- Opening Delimiter -

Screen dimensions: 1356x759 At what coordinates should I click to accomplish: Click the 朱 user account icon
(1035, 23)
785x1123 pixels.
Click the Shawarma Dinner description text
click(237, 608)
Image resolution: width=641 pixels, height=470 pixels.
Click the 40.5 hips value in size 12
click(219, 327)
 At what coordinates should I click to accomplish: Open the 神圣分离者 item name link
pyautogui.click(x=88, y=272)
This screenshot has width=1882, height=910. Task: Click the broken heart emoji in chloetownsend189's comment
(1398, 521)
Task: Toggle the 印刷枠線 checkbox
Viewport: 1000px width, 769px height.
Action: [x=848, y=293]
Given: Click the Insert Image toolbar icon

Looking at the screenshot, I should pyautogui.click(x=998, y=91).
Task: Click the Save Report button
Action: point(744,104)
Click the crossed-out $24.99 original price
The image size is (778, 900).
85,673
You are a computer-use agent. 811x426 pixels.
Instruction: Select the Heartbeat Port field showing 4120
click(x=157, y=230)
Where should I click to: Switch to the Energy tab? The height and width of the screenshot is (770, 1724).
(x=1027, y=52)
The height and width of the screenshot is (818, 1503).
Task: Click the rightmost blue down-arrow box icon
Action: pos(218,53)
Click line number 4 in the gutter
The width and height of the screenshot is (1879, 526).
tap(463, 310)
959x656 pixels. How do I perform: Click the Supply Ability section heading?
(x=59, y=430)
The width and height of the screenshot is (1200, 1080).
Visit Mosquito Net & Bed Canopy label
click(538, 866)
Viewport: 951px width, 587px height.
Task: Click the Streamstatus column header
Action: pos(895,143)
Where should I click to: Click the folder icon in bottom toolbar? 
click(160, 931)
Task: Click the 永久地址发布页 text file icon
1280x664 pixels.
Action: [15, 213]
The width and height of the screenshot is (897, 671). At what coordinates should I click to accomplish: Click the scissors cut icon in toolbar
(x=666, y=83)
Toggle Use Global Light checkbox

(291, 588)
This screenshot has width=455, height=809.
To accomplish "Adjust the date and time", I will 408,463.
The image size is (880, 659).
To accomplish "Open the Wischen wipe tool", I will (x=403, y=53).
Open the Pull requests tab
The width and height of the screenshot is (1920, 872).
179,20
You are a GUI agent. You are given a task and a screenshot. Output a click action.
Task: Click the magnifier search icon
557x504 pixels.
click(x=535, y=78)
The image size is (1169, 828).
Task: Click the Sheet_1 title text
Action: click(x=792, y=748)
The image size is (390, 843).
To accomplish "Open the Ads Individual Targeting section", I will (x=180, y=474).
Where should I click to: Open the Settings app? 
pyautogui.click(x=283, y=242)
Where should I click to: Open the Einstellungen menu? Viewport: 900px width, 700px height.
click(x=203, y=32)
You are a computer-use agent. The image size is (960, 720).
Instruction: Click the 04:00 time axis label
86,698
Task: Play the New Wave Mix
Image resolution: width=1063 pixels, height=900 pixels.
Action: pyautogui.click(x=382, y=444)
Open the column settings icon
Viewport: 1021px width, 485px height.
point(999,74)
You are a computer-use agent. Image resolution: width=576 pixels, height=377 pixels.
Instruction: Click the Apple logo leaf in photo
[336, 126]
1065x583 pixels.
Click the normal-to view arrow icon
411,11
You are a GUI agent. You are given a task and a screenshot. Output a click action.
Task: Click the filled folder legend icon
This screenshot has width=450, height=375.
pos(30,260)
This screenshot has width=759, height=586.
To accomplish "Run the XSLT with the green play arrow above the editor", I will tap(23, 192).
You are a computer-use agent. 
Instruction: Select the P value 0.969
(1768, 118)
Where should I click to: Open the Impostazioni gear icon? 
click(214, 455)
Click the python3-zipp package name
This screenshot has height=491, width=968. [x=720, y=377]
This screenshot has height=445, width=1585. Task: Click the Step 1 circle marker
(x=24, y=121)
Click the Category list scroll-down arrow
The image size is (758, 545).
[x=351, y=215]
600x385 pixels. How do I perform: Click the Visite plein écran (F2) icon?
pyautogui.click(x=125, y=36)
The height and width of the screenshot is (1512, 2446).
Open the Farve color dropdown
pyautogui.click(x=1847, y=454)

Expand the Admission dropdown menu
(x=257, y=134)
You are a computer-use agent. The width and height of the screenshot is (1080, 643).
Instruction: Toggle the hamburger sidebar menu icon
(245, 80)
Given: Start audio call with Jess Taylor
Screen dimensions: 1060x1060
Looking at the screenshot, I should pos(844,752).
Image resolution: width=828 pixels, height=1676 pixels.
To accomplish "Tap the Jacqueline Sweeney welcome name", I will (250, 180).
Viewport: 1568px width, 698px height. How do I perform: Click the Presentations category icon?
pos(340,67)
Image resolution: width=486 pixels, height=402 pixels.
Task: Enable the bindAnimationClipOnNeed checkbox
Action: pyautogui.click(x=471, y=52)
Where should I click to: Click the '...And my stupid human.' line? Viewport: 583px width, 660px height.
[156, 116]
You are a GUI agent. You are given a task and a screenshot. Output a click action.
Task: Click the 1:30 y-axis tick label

- Closing Delimiter -

*Assigned task:* Output the lines above between the one holding "Where should I click to: Open the Settings" and the one holding "Task: Play the New Wave Mix", inclusive, with nothing before or after them.

*Task solution:*
Where should I click to: Open the Settings app? 
pyautogui.click(x=283, y=242)
Where should I click to: Open the Einstellungen menu? Viewport: 900px width, 700px height.
click(x=203, y=32)
You are a computer-use agent. The image size is (960, 720).
Instruction: Click the 04:00 time axis label
86,698
Task: Play the New Wave Mix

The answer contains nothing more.